** Opening Source material block **
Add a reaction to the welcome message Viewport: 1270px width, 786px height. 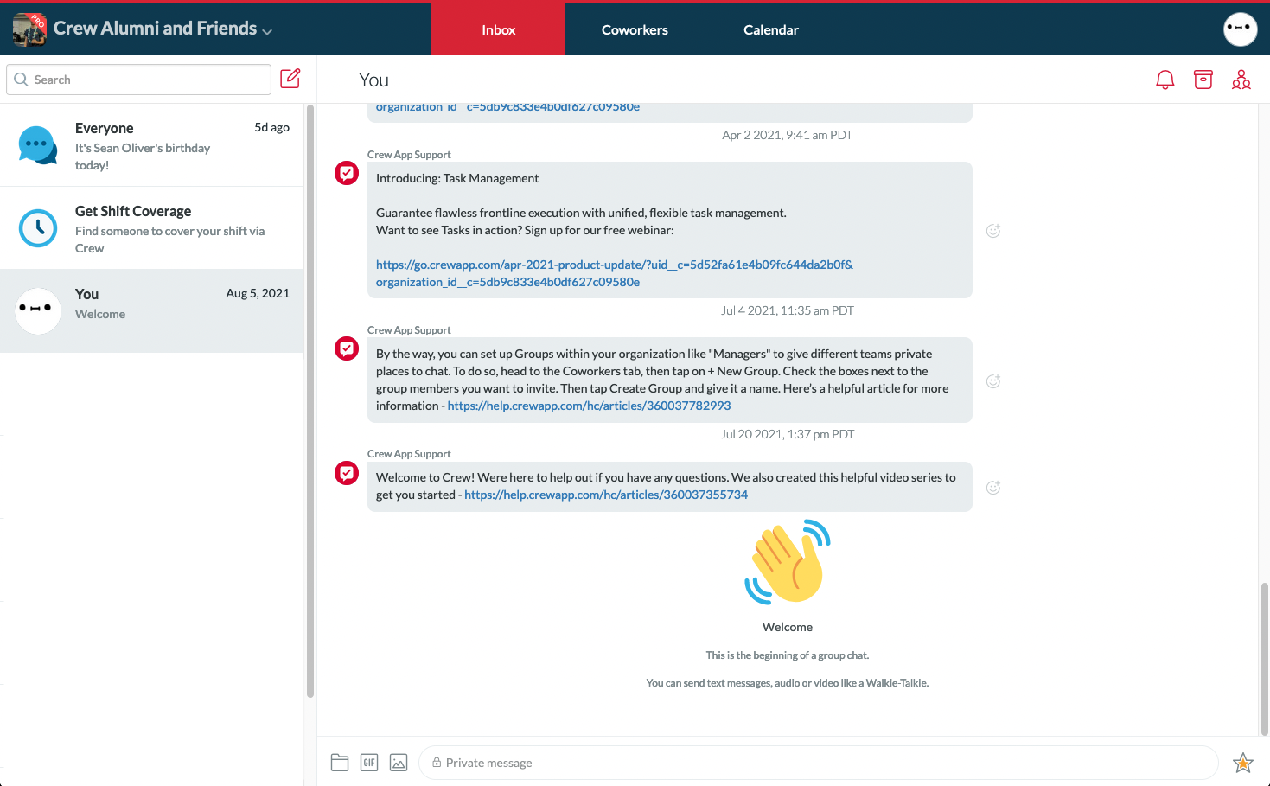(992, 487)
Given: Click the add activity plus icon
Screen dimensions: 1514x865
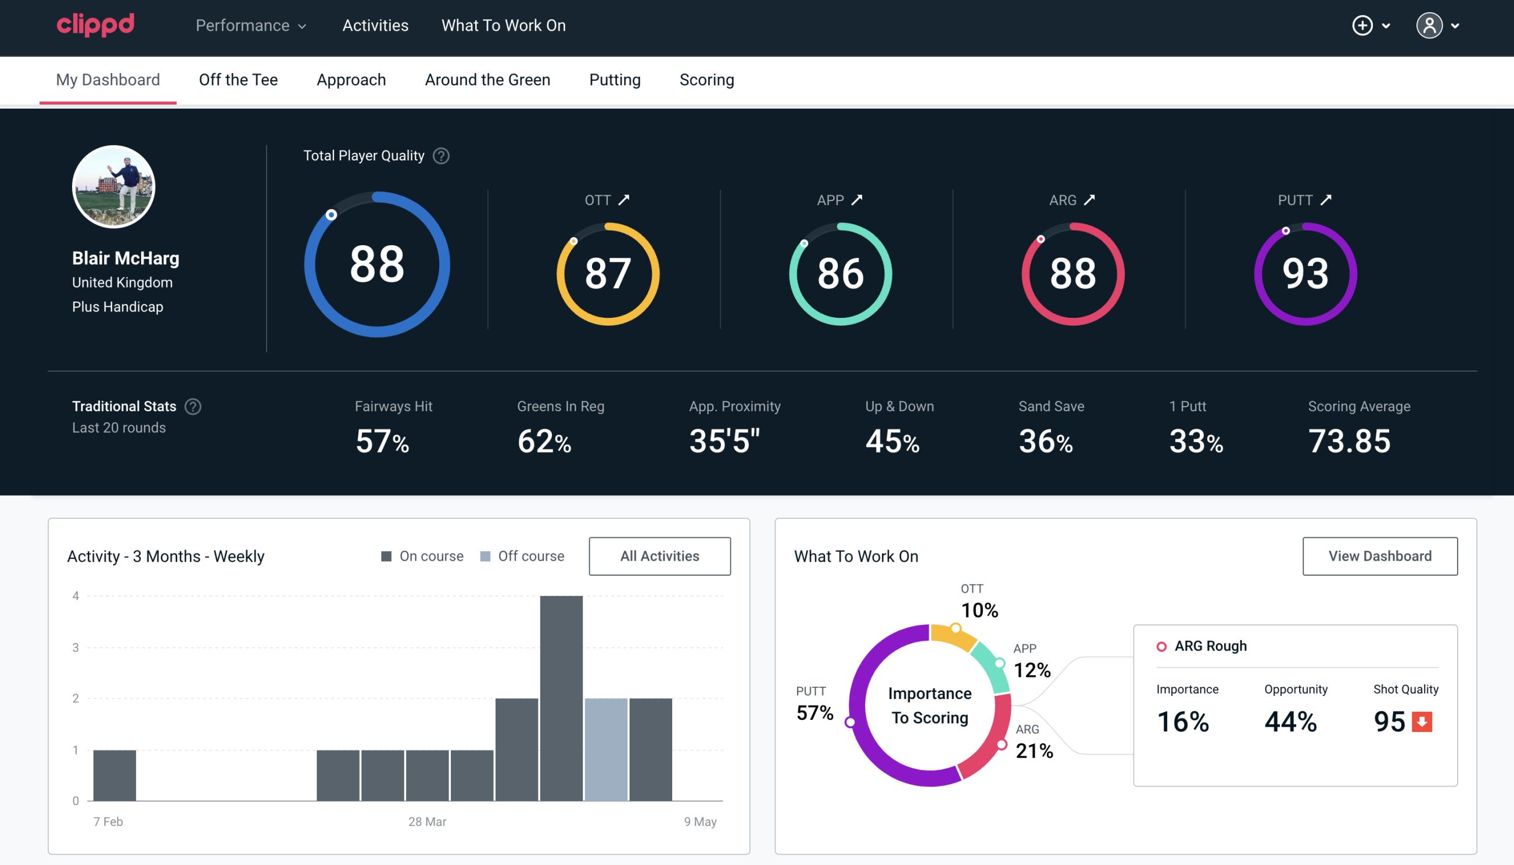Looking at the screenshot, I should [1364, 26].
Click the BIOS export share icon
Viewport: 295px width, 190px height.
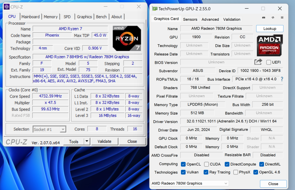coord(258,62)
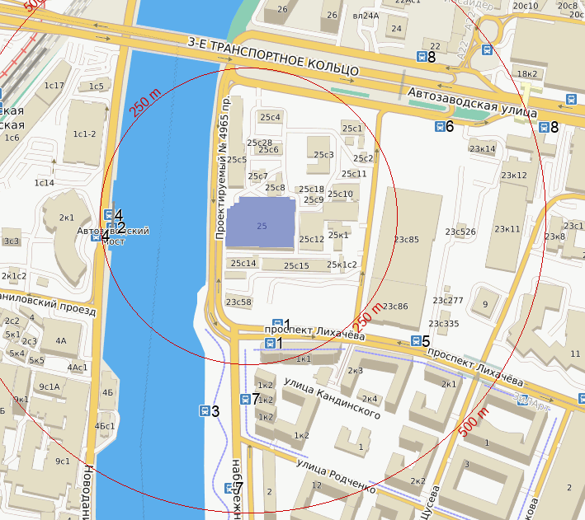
** Closing Source material block **
** Opening Source material block **
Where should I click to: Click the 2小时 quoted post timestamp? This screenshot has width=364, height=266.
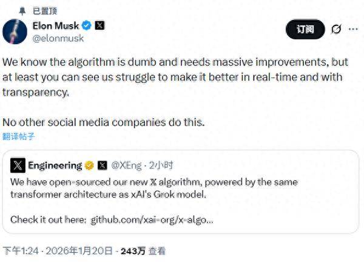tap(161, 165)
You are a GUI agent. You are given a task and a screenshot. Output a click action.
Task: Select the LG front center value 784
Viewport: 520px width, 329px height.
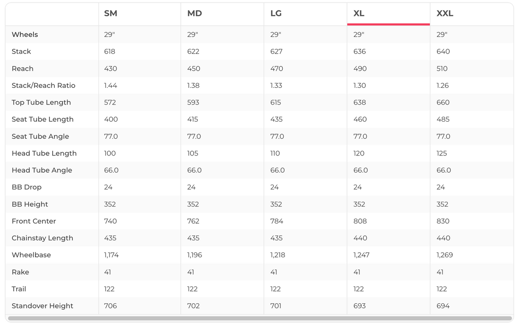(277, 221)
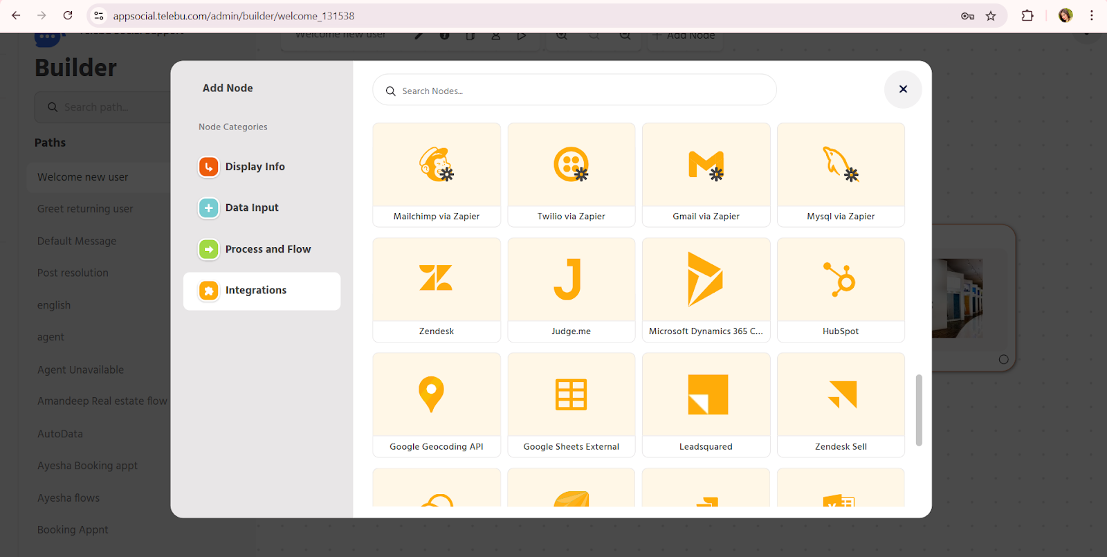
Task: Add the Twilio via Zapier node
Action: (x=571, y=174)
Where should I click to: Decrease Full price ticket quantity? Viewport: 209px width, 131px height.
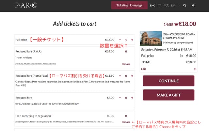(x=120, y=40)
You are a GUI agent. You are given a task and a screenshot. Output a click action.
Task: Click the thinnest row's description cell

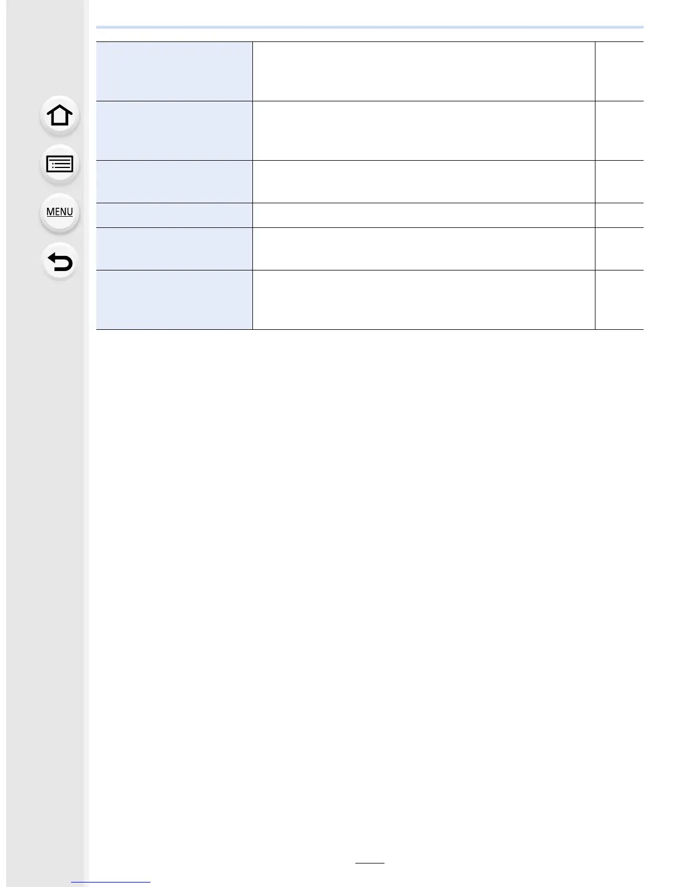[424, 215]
** Closing Source material block **
** Opening Source material block **
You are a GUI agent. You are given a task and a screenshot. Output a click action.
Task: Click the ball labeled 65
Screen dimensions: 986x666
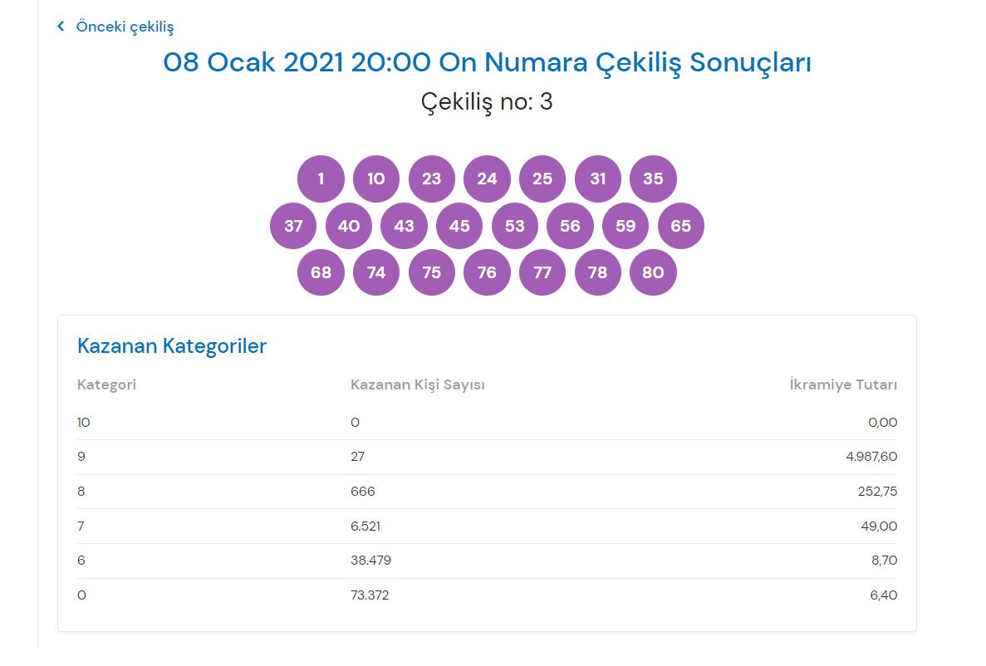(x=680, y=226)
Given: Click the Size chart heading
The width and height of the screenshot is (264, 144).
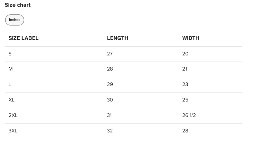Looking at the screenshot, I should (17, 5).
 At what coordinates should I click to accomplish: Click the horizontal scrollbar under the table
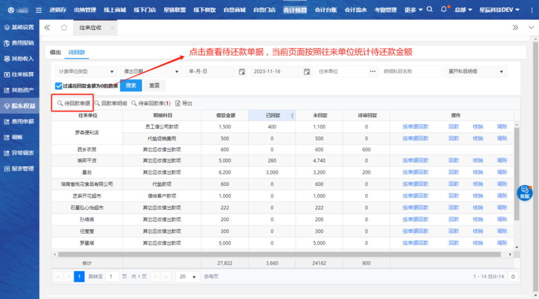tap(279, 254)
** Closing Source material block **
To do ▸ Working from the entries above, filter out every line that lacks "icon" and copy what remains.

Answer to the problem ▸
Given: Click the add activity plus icon
Click the BIOS export share icon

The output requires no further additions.